I was out walking today on what finally felt like the first day of real summer. Before me were a multitude of herbs, fruits and wild grass that seemed to be thriving but according to my journals kept over the last 4 years all seemed to be late in their scented splendor. I have been contemplating this for some time. I admit to only having walked a half life so far on my journey on the earth, but it seems to me the seasons are shifting slowly.
But let’s not be too hasty to start mourning the loss of what we know seasonal timings to be when we can look around us now and enjoy the view.
On my stroll
Stepping out of the fading wooden front door thoughts of re-varnishing it leave my mind on seeing the beautiful sight before me, the Langhe Hills of Piedmont, in perfect green and lush magnificence. My ears are hit hard with a choir of bird song, as I make my way down the stone driveway and pass the soon to bloom lavender to my right and the overgrowing hedge to my left. Butterflies dart about through my experimental wilding habitat and the frantic buzzing and strumming of bees and crickets awaken my senses to summer. I can’t believe it’s here. No more rain forecast just glorious sunshine baked days.
Strolling on to the Strada I hear no motors coming, only a cuckoo calling. I take in the sight of my elderflowers coming into bloom, though not as plentiful as last year. I think there is just enough heads to make my Elderfower cordial. I take in a deep lungful of green, new summer, air.
The background is full of the low hum of strimming sounds from distant farms. It’s that time of the year when farmers here go at it like mad things, sweating through their ‘overalls and ruining the tranquillity of nature on the rise. I feel somewhat clever for adopting Isabella Trees ‘Wilderness’ approach in the garden. I have informed the neighbours of my wilding experiment. They crease up their brows on hearing my plan to let the land go ‘au naturel’ and look at me bemused. Unless there is a heatwave of epic proportions, and fear of land burning, I won’t be moved on my decision.
Last year when we gave up chasing our tails with the strimming of it all, this new approach soon became a revelation. There were more bees and butterflies and insects I had never seen before flitting amongst the long grass and wild flowers and this year there are even more. I love it. I love treading in my wellies through the wild wheat that dominates the background of this natural landscape, they sway at my shoulder showering me lightly with tiny crickets. I enjoy seeing a habitat of natural beauty rather than artificial boring cut grass. I love wondering what all the pretty flowers and herbs are that grow in this wild apothecary. I wish I knew. I feel that we have lost so much knowledge of nature and its healing properties over the last 100 years.
I stroll along leisurely up the winding hill. A stream trickles down the side, snaking its way down to my neighbour Giovanni’s small lake, providing his captured fish with clean water. Just the other week we were visiting Giovanni and Anna on the way back from town. Giovanni's eyes gleamed at the sight of us and his enthusiastic kissing and big hugs forewarned us that he was about to ask a favour. He was.
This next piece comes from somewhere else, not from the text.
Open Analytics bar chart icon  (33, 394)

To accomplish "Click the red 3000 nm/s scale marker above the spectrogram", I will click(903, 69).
He pointed towards a small wooden white rowing boat that sat in his driveway, about four foot wide with a bench in the middle. He was about to place it in the lake but obviously he couldn’t do it alone. It required some wrestling to heave it on the back of the small trailer, but Andrew and Giovanni deftly managed it with some flexing of the muscles. I went with Anna to watch the two men at work. We headed down to the lake, passing the sheep and baby lambs who stood stock still and bleated quizzically at us. Finally, through much grunting, posturing and panting the boat slapped into the water. Back slapping and cheering met it’s bounce on the water, particularly with the sight of it floating. Giovanni clambered in and set to rowing like only a man from Sardinia could do. The fish won’t know what’s coming!
Climbing high up the hill I am completely alone. No houses are in view, no cars growling by. Solitude. All is lush and green, every shade of green even eucalyptus green from a tall gangly sapling. There are so many birds, I wish I had my long departed grandfather with me on this walk to tell me what birds are singing now. The question comes back to my mind ‘How much knowledge have we lost over the last 100 years?’ It is frustrating me not to know, I can’t even see the birds to identify them as they are hidden in the rich green foliage of the trees.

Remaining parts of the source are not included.